> _Instruction_: Return, word for word, the lines below that start with the one containing "Task: Select highlighted" and end with the one containing "Action: point(151,489)", including both of those lines.

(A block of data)
========================
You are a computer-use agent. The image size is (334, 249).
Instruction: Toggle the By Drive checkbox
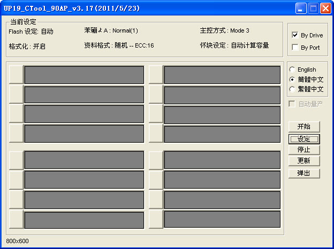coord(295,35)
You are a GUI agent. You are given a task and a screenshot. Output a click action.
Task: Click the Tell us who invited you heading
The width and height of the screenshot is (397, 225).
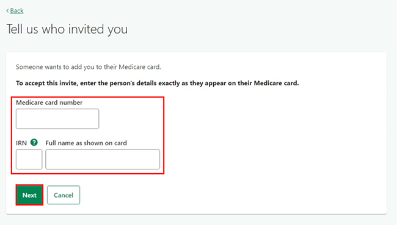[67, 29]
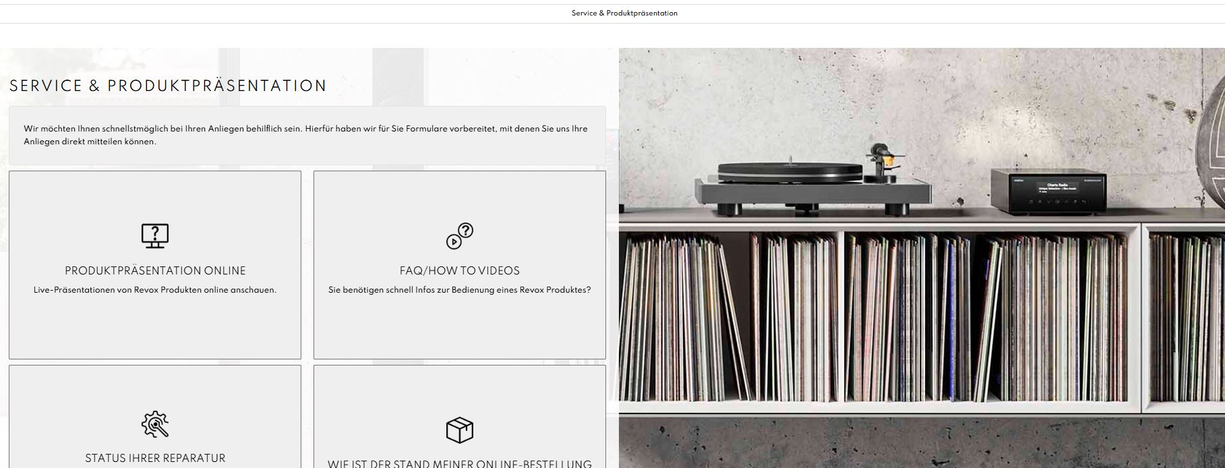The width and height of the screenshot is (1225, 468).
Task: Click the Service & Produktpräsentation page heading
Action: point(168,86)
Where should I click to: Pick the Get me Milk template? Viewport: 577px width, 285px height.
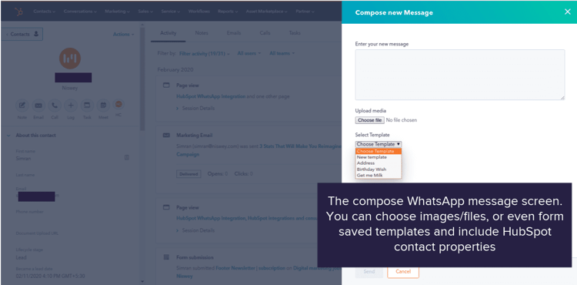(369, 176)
========================
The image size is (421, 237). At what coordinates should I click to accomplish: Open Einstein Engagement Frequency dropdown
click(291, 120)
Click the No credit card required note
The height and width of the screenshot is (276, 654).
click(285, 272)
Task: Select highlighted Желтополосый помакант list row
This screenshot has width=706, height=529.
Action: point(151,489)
========================
> _Finished answer_:
Task: Select highlighted Желтополосый помакант list row
This screenshot has width=706, height=529.
Action: point(151,489)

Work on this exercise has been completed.